In November 2018, Chris Watts pleaded guilty to the murder of his pregnant wife Shan’ann and their two young daughters, four-year-old Bella and three-year-old Celeste. They had gone missing on 13th August 2018, their absence very quickly picked up by worried friends and colleagues. In the days immediately after their disappearance, Watts played the part of loving husband – a part, it turned out, he’d been playing with aplomb for almost a decade – giving TV interviews begging them to come back. Yet two days after they went vanished, he had confessed to their murders.
The case has already inspired a Lifetime movie, Chris Watts: Confessions of a Killer. This disturbing documentary, directed by Jenny Popplewell, eschews the usual true crime tropes of talking heads and reenactments – it has no need for them. Popplewell instead turns to a plethora of family movies, online posts, texts, and police body-cam footage, which is expertly edited together to form a cohesive real-time document of the murders, and of the family life that preceded them. It’s an effective – and highly original – way of telling the story. The immediacy of the form is used to chilling effect, putting the viewer pretty much at the scene of the crime.

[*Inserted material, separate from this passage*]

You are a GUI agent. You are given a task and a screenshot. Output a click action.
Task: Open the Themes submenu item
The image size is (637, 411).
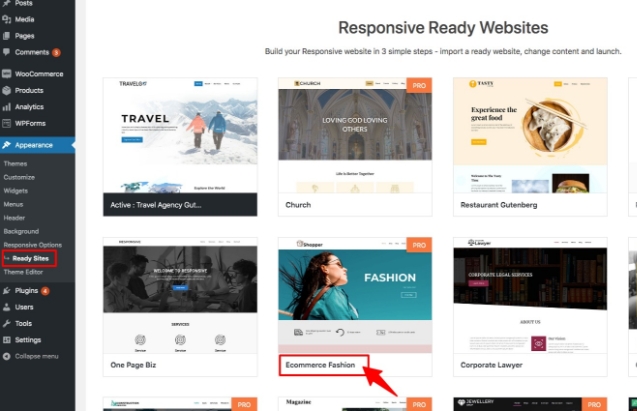(x=16, y=163)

The film begins with the last footage of Shan’ann alive, as she returns to her family home after a weekend away at a work function. Texts fill the screen, as the friend who dropped her off tries to get in touch. Receiving no response, the police are called to the Watts’ home, and body-cam footage records Chris pacing around, professing concern, mere hours after he’d dumped the bodies of his wife and children at a works site. A neighbour shows police his CCTV video of Watt’s car backing up to his house the night before, and tells the officer that Watts is acting strangely.
From there, the chronology jumps back to paint a picture of the Watts’ marriage, aided by Shan’ann’s Facebook posts and videos she’d made of Chris dressing up as Santa, or spending time with the kids. The children are frequently filmed – Bella is seen singing a song about her dad being her hero, while Celeste runs happily about, talking about how much she loves school.
All this is intercut with the days following their disappearance, as Chris is interviewed by TV reporters and, soon enough, by the police. Text messages from Shan’ann to a friend reveal that Shan’ann was suspicious Chris was having an affair in the last few months of her life; we cut to his girlfriend being interviewed at the station. It all leads up to Chris’ polygraph test and his fascinating yet disquieting interrogation, which culminated in his confession, first to his father and then to detectives. Trying initially to blame the children’s murder on Shan’ann, there is finally an audio recording of him describing the murders and the disposal of his family’s bodies.
While it’s human nature to look for a motive for such a heinous crime, it quickly becomes apparent that there’s no other explanation beyond the obvious – that while Watts was wearing his “human suit” during his eight year marriage, underneath there was a black hole of nothingness. He was a facsimile of a human being. The unfathomable is still unfathomable. And, although there’s probably not much to be learned by the film – other than the fact that psychopaths exist and are hiding in plain sight – it’s horribly effective in its portrayal of family annihilation. Dispensing of any authorial comment, the viewer is left with a first-hand look at the banality of evil.
American Murder: The Family Next Door is available on Netflix UK, as part of an £8.99 monthly subscription.